Vietnam: Risk Assessment
Country Risk Rating
Business Climate Rating
- Dynamic economy featuring one of the fastest growth rates in the region
- Development strategy based upon production upscaling and diversification from footwear, apparel, and furniture into electronics: manufacturing accounts for 17% of GDP
- Development of fish and crustacean production
- Large labor pool and low labor costs
- Strong agricultural potential and good endowment of natural resources
- Beneficiary of the U.S.-China trade war
- Shortcomings in the business climate, led by concerns surrounding data transparency and corruption perceptions
- Incomplete reforms of the public sector, with a high level of indebtedness amongst SOEs and diminishing ROAs.
- Inadequate infrastructure levels
- Increasing inequalities
- Fragile banking system
- Dependent on China’s supply chains
Growth will converge to pre-pandemic levels
Growth is expected to gain momentum in 2022, driven by ongoing recoveries in trading partners and domestic demand, but pandemic headwinds could linger at domestic and international levels. The government might extend restrictions if outbreaks persist. Consequently, this would continue to weigh on the manufacturing industry (17% of GDP) and agriculture supply chains through labor shortages. However, external demand should remain buoyant in 2022, primarily for textiles, garments, and electronics, as its key trading partners, China, the EU, and the U.S., recovered, and Vietnam is no longer threatened by punitive tariffs from the latter, who labeled Vietnam as a currency manipulator in 2020. Foreign Direct Investment (FDI) inflows barely recovered in the first nine months of 2021, as factories reduced production due to restrictions. However, it should bounce back as Vietnam remains attractive among foreign investors seeking diversification and moving out businesses from China. Tourism, which accounted for nearly 10% of GDP in 2019, has been hard-hit by the closure of international borders since March 2020. The sector should recover slowly in 2022 due to persisting travel restrictions in China (Zero COVID strategy) and cautiousness among Koreans. Domestic tourism should continue to partly offset the impact thanks to government incentives. Household consumption (69% of GDP in 2019) should gradually recover provided the restrictions are eased, especially on factories and workers: the unemployment rate reached records in the second part of 2021, standing at 2.9% in September 2021, and time would be needed to reabsorb it. While domestic demand recovers, inflation should reach the 4% target in 2022. Therefore, the SBV (the central bank) should maintain its policy rate or raise it back to pre-pandemic levels. Credit demand should bounce back in 2022 and will continue to benefit from credit relief measures until June 2022 through debt restructuring or lowering interest rates on existing loans. In contrast, non-performing loans are expected to rise in 2022.

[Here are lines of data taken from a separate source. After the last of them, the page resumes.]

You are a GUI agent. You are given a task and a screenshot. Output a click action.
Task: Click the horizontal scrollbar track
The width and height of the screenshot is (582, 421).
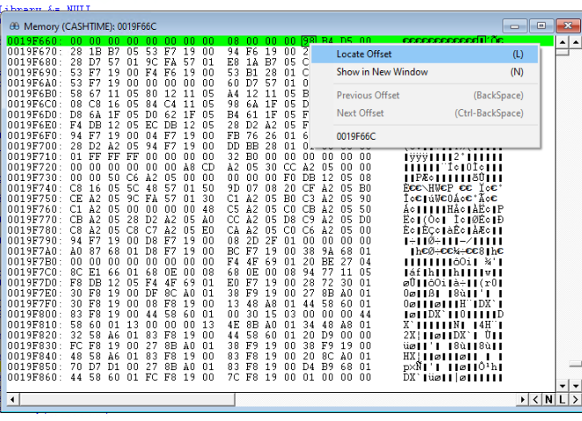(264, 400)
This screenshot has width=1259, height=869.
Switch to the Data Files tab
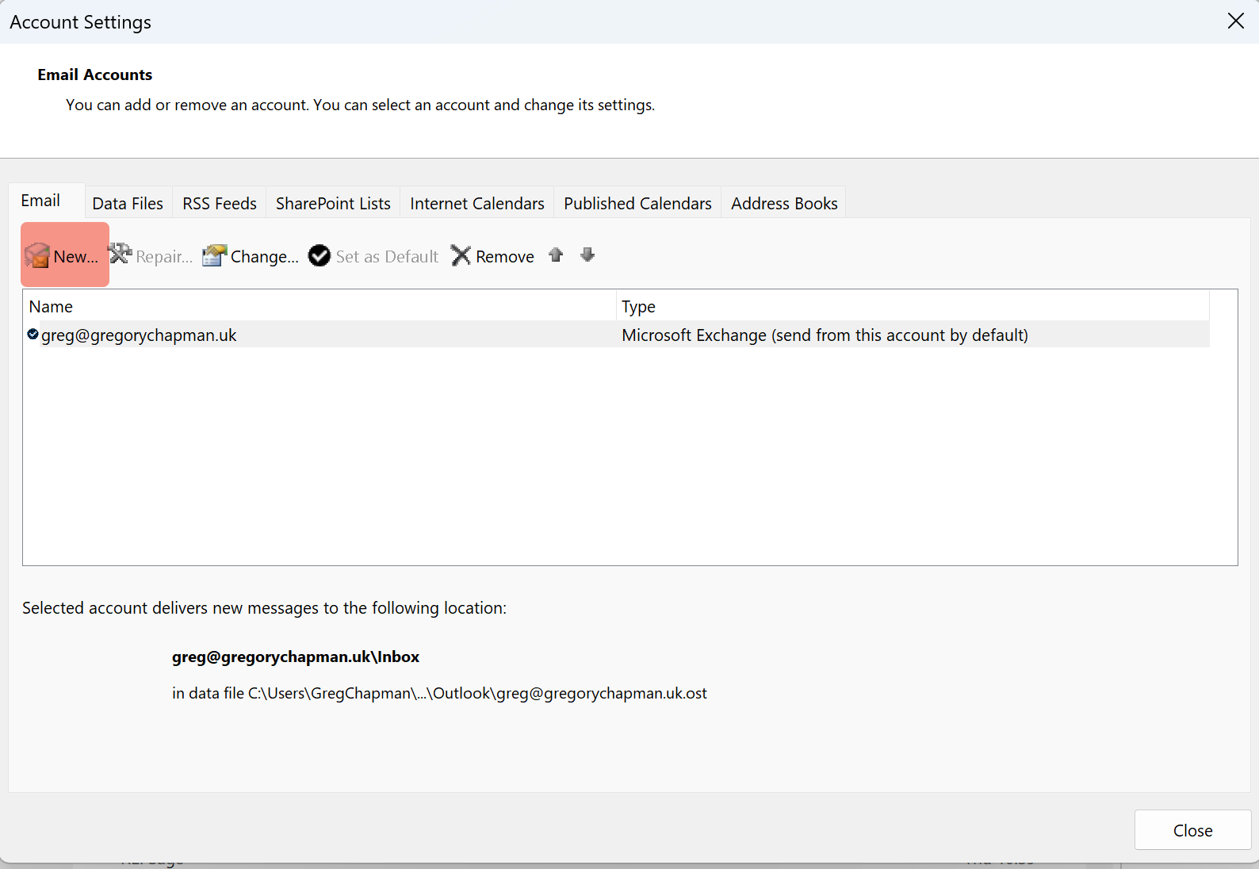click(x=128, y=204)

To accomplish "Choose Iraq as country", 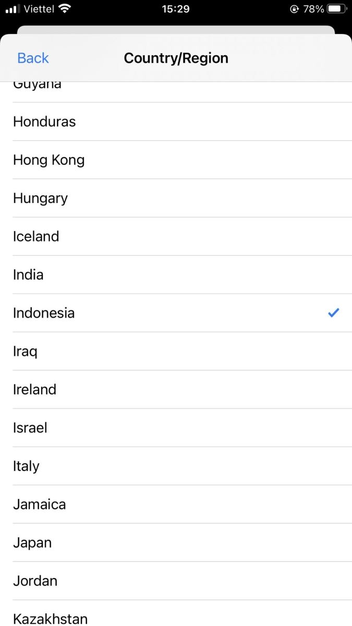I will 176,351.
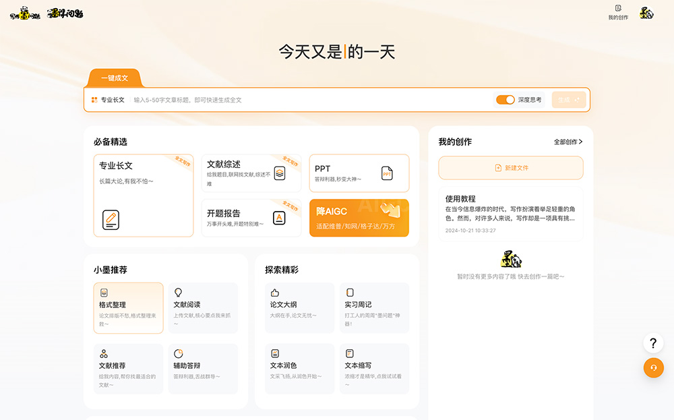Click the 新建文件 button
The height and width of the screenshot is (420, 674).
coord(510,167)
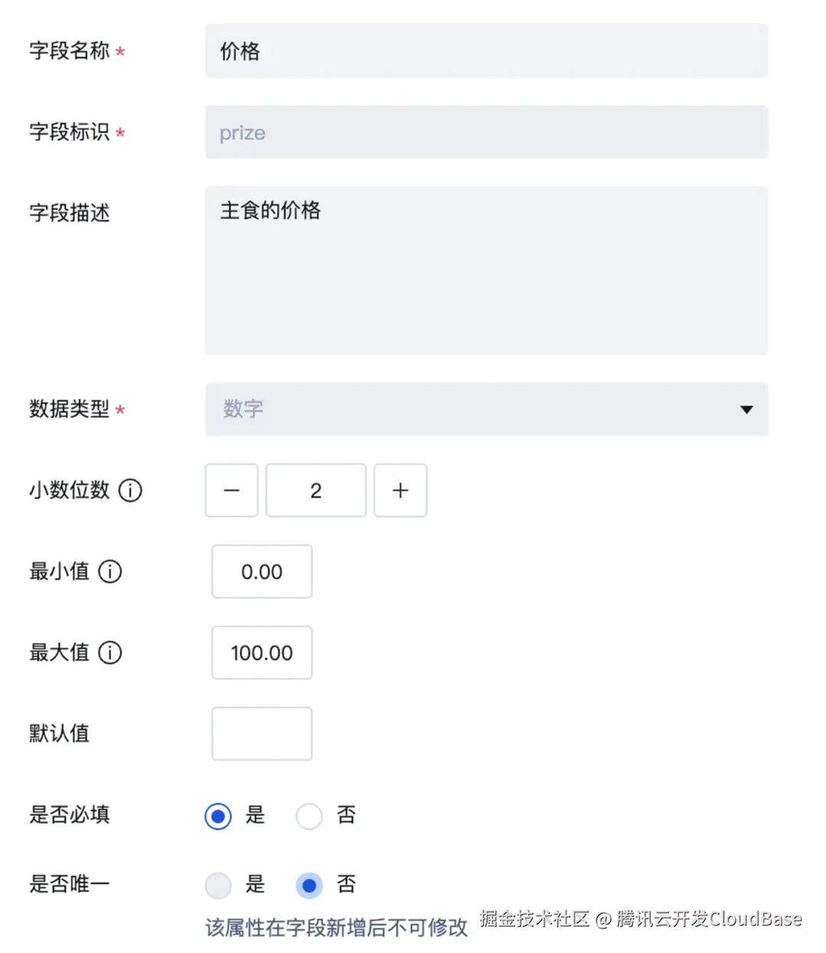826x953 pixels.
Task: Select 否 for the 是否必填 option
Action: 309,816
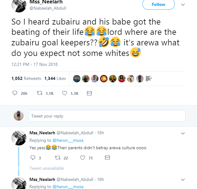Like the main tweet with 1.3K likes

coord(65,93)
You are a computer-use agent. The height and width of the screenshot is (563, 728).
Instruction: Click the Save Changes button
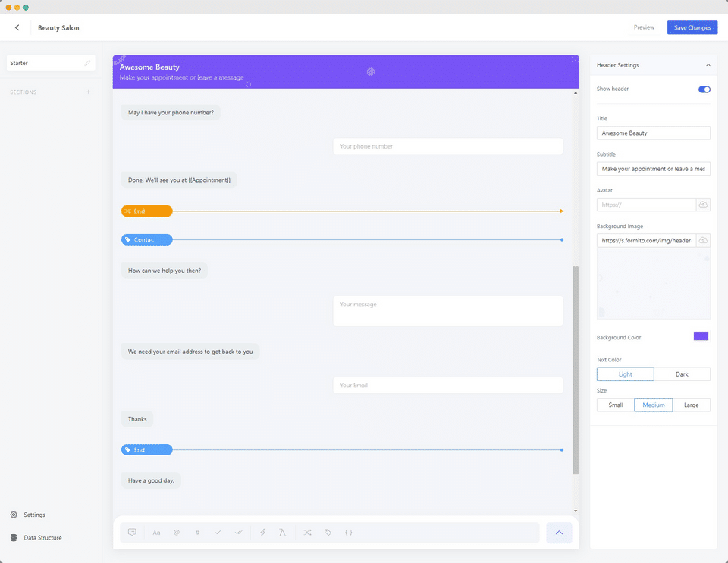(692, 27)
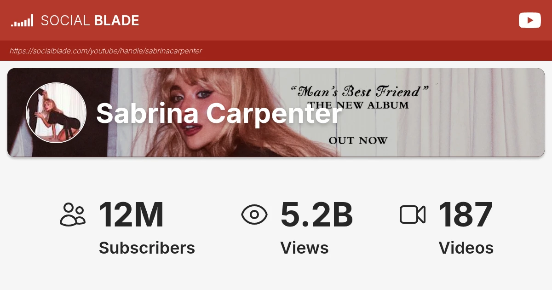
Task: Click the 12M subscriber count
Action: pos(131,215)
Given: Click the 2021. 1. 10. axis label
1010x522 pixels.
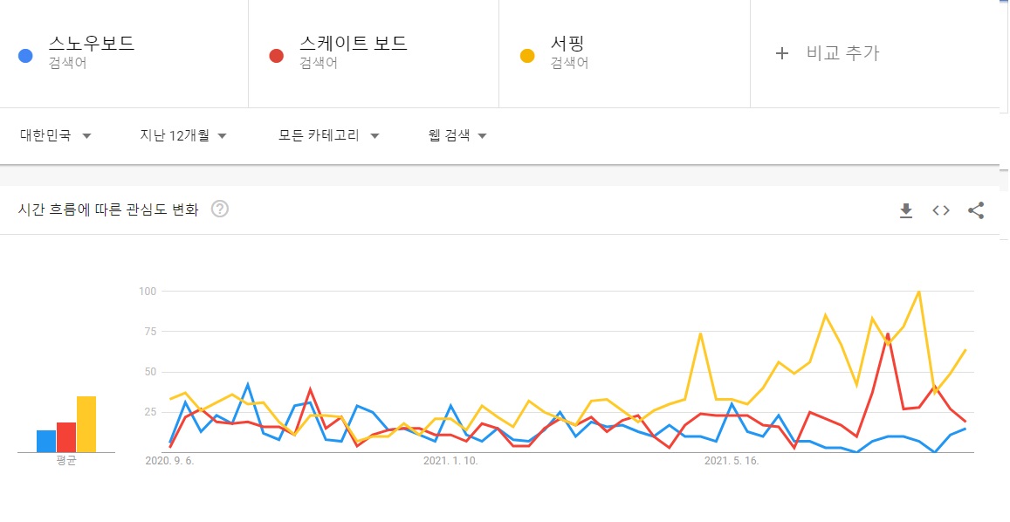Looking at the screenshot, I should pyautogui.click(x=450, y=462).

Fiscal deficit still high, current account strengthened
The fiscal deficit is likely to remain relatively high as the impact of the COVID-19 outbreaks that developed in late 2021 could linger in 2022. Moreover, expenditures will increase as the government seeks to accelerate ongoing public infrastructure projects, impeded by containment measures in the construction sites. However, revenues, supported by growth momentum, should balance out a rise in expenditures. The public debt-to-GDP ratio is set to dip. However, the debt is still exposed to currency fluctuations as 40% is denominated in foreign currency.

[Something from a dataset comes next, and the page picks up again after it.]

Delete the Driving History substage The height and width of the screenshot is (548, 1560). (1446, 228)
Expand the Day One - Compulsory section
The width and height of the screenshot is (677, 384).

The current account surplus is set to rebound, driven by a higher trade surplus and robust external demand. The country has benefited from foreign manufacturing relocations and should continue strengthening its export-driven economy, hence its trade balance. Imports should continue to enhance with the revival in consumption and investment demand. Furthermore, Vietnam is among the world’s top 10 remittance recipient countries. Its current account should also benefit from sustained remittance inflows (6% of GDP as of 2019) with the recovery in the primary sources (the U.S., Australia, and Canada). Foreign exchange reserves remain adequate, equalling 3.5 months of imports as of July 2021.
Towards further cooperation with China
The Communist Party of Vietnam (CPV) has maintained a unitary government and centralized control over the state, media, and military. The CPV re-elected Nguyen Phu Trong for a rare third five-year term as general secretary of the ruling Communist Party in early 2021. He will continue his current domestic agenda focusing on the anti-corruption campaign. He should also prioritize developing a new leader to be elected at the next party congress for a smooth transition, as the leader’s health has deteriorated since 2019. Externally, relations with China improved recently through trade facilitation between both socialist economies and a bilateral cooperation plan for the 2021-2025 period. The pandemic has also allowed Beijing to strengthen ties through its vaccine diplomacy amid pandemic-induced disruptions in Vietnam. China has pressured Vietnam to drop oil and gas projects from international oil companies in the South China Sea dispute. While the U.S. offered Vietnam its support to counter Beijing in the South China Sea, it is unlikely to accept it to maintain close relations with China.